- [Source records]:
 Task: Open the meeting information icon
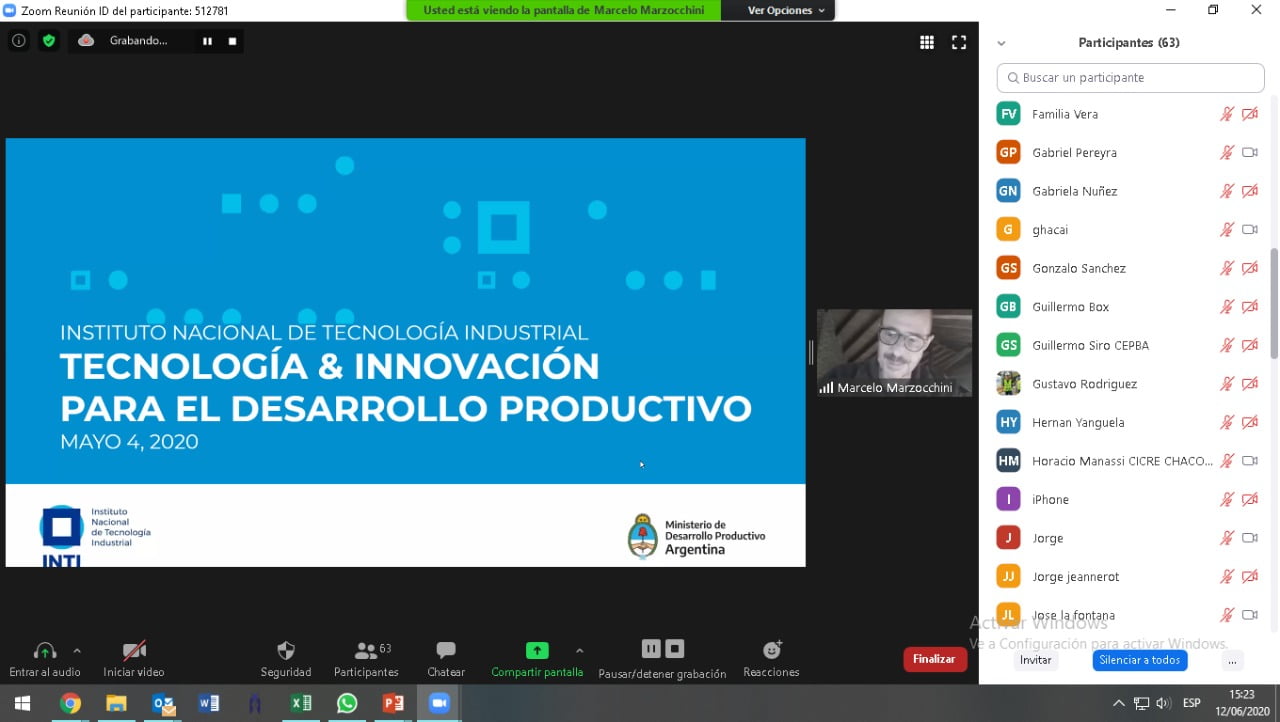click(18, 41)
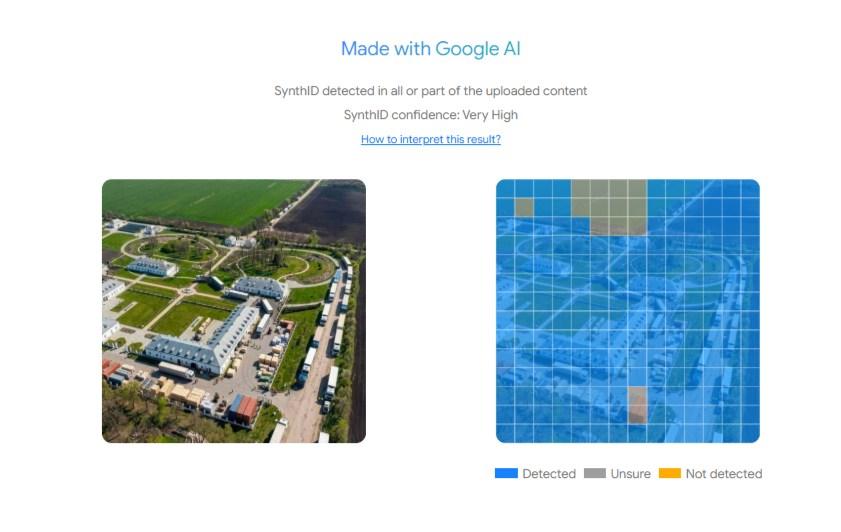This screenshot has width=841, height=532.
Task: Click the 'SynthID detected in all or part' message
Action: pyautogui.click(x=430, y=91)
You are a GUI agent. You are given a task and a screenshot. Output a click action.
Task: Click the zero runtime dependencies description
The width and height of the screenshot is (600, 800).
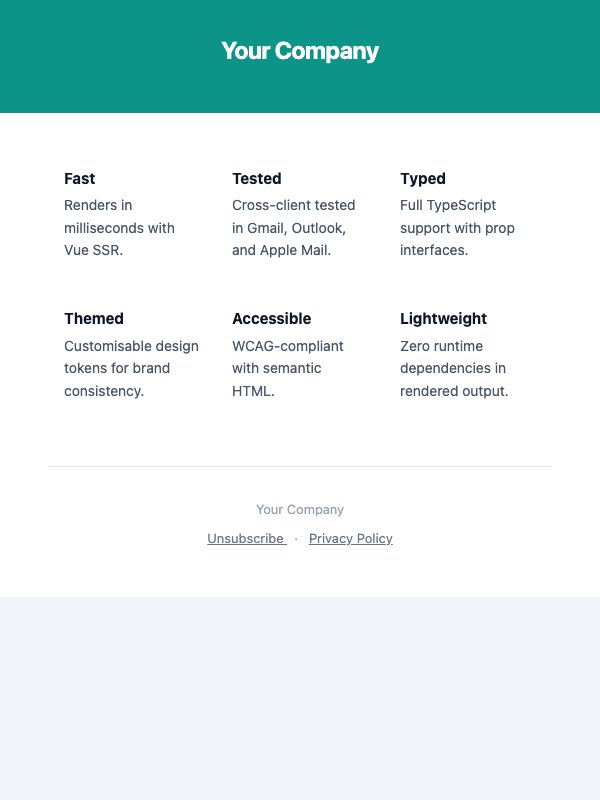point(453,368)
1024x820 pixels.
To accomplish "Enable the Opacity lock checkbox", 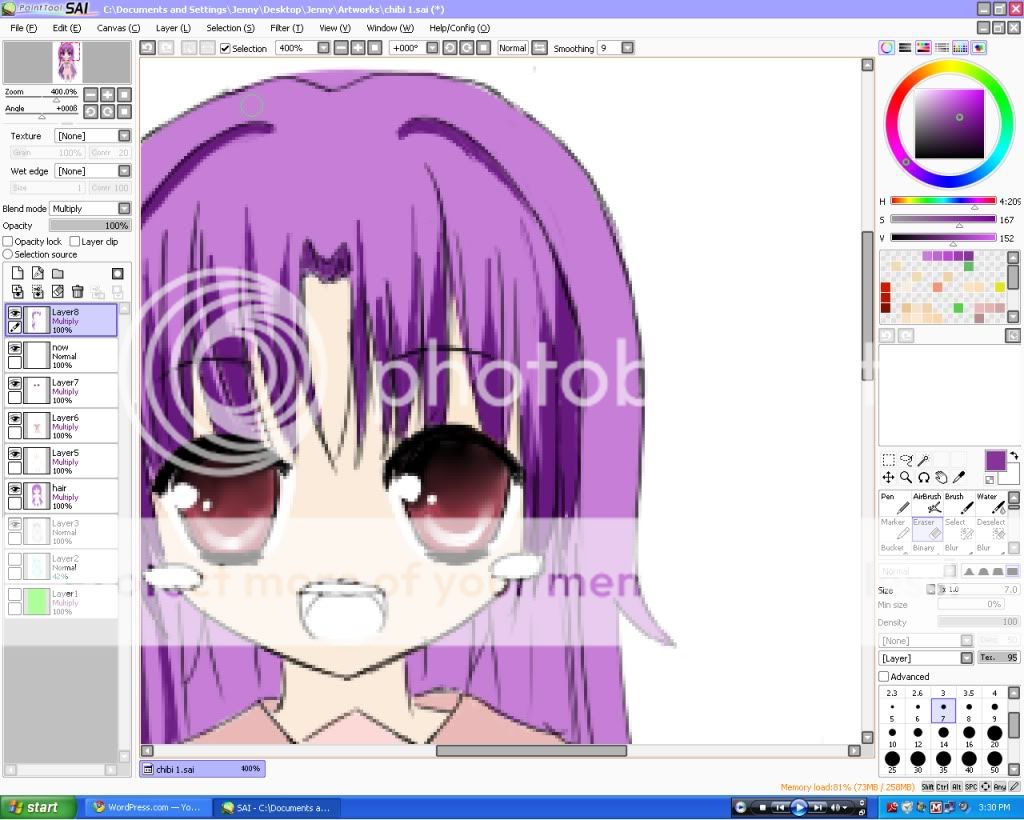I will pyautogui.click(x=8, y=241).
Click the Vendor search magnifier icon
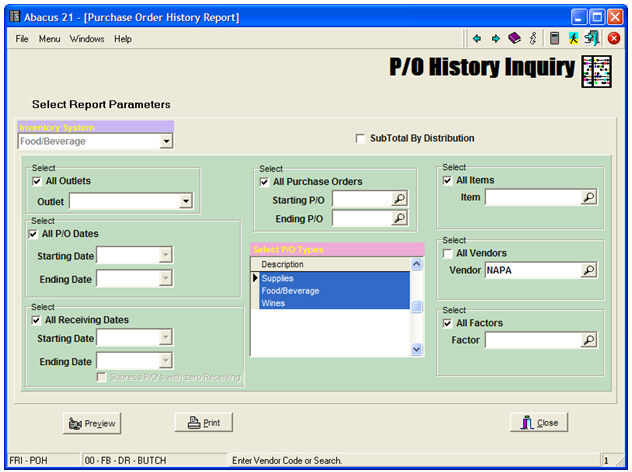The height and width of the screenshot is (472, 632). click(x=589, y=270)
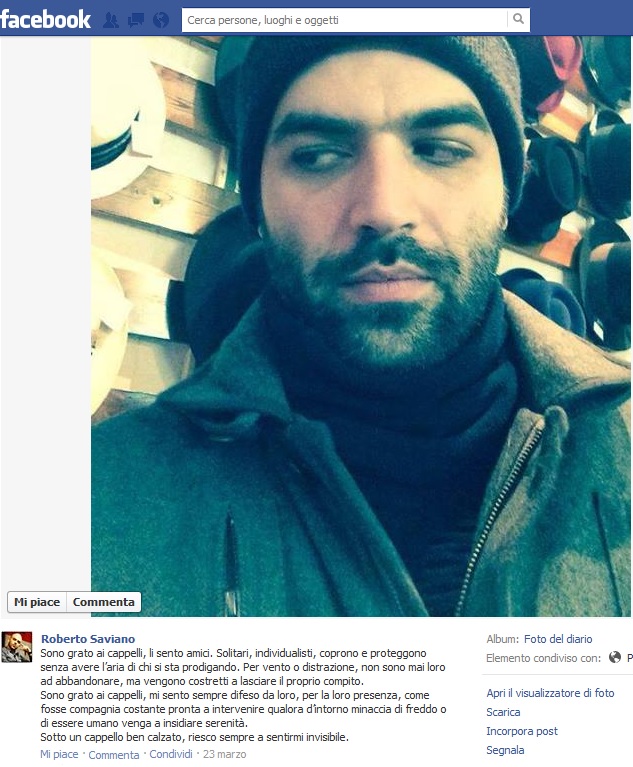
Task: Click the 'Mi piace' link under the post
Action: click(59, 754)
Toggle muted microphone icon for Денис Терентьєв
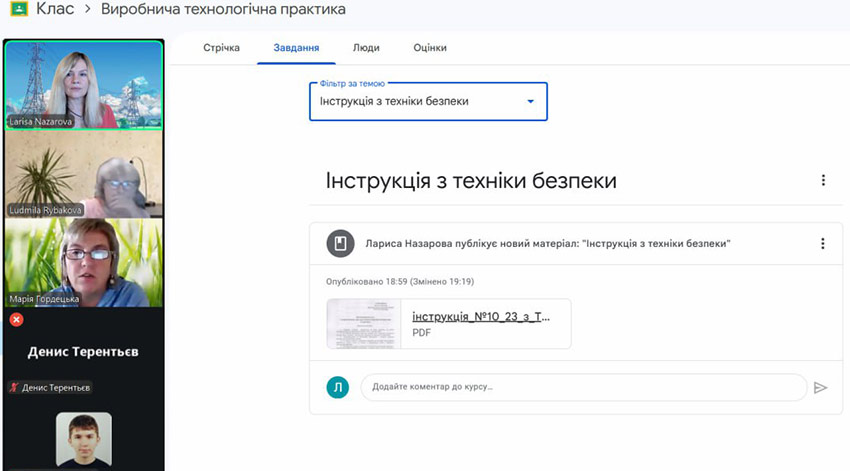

- [Aim of the task]:
Nothing but the lines from the line containing "Click the Vendor search magnifier icon" through the last line of the records above should be written out, exactly and without the pictures.

- [Output]:
Click the Vendor search magnifier icon
The height and width of the screenshot is (472, 632). click(x=589, y=270)
Task: Click the 'Mi piace' link under the post
Action: click(59, 754)
Toggle muted microphone icon for Денис Терентьєв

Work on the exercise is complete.